A MnO2-based tumor-seeking nanoplatform for enhanced chemoimmunotherapy against 4T1 breast cancer

A significant obstacle in oncological therapy lies in surmounting the immunosuppressive microenvironment while enhancing the anti-tumor efficacy of chemotherapeutic agents. STING agonists such as Mn2+ have demonstrated substantial promise in this regard. Squamocin (Squ), a naturally derived compound, exhibits potent anti-tumor activity with minimal drug resistance; however, its application is hampered by poor water solubility (approximately 7.5 μg/mL) and off-target toxicity. In this study, a chemo-immunotherapy approach utilizing MnO2 nanoparticles combined with squamocin (Squ) has been formulated, with its therapeutic effectiveness further augmented through surface modification with the tumor-targeting IR820 molecule. The intravenously injectable MnO2 nanoparticles were synthesized from KMnO4 and anhydrous ethanol, and subsequently modified with Astragalus polysaccharides (APS)-IR820 on their surface to improve stability in physiological media and facilitate tumor targeting and in vivo fluorescence imaging. The resultant MnO2@APS-IR820 NPs, measuring 193.4 ± 1.7 nm, generated Mn2+ in response to the elevated glutathione (GSH) levels within the tumor microenvironment. The generated Mn2+ notably induced maturation of bone marrow dendritic cells (BMDCs) and promoted the repolarization of tumor-associated macrophages from the pro-tumor M2 phenotype to the anti-tumor M1 phenotype.
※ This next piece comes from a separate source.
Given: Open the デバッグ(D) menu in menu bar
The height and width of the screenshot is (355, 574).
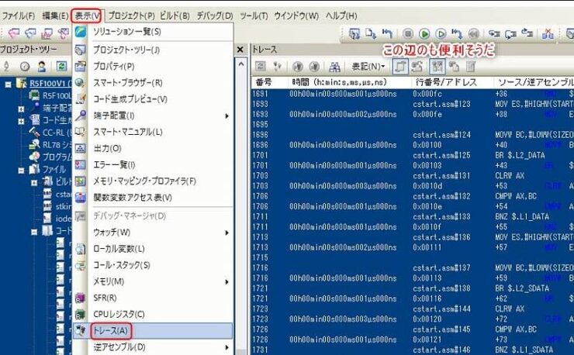Looking at the screenshot, I should point(215,16).
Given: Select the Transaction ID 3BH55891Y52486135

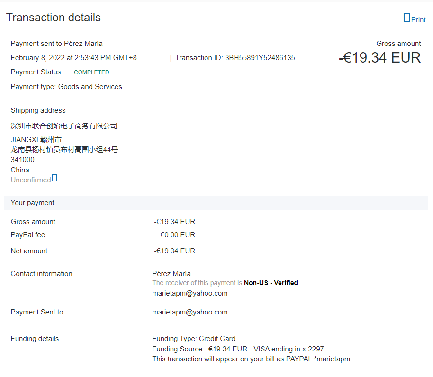Looking at the screenshot, I should pos(260,58).
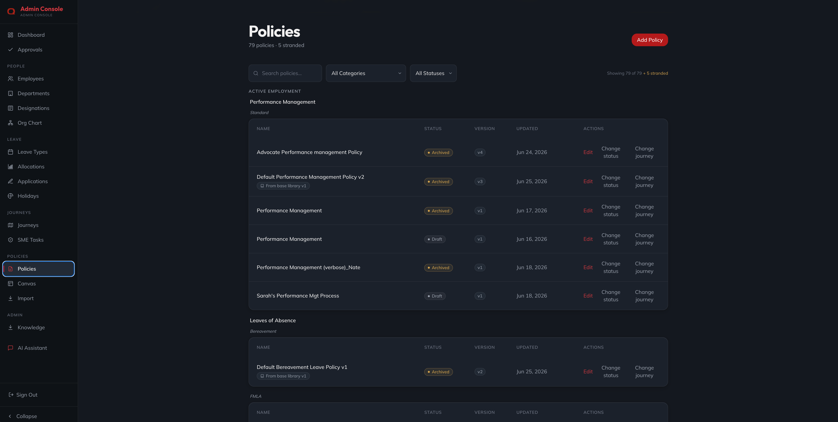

When combined with Squ@APS-IR820 NPs (220.1 ± 11.2 nm in size), the chemoimmunotherapy significantly stimulated both innate and adaptive immune responses in a 4T1 tumor bearing mouse model and demonstrated a synergistic anti-tumor effect, achieving a tumor inhibition rate of approximately 92 %, highlighting its remarkable potential for anti-tumor therapy.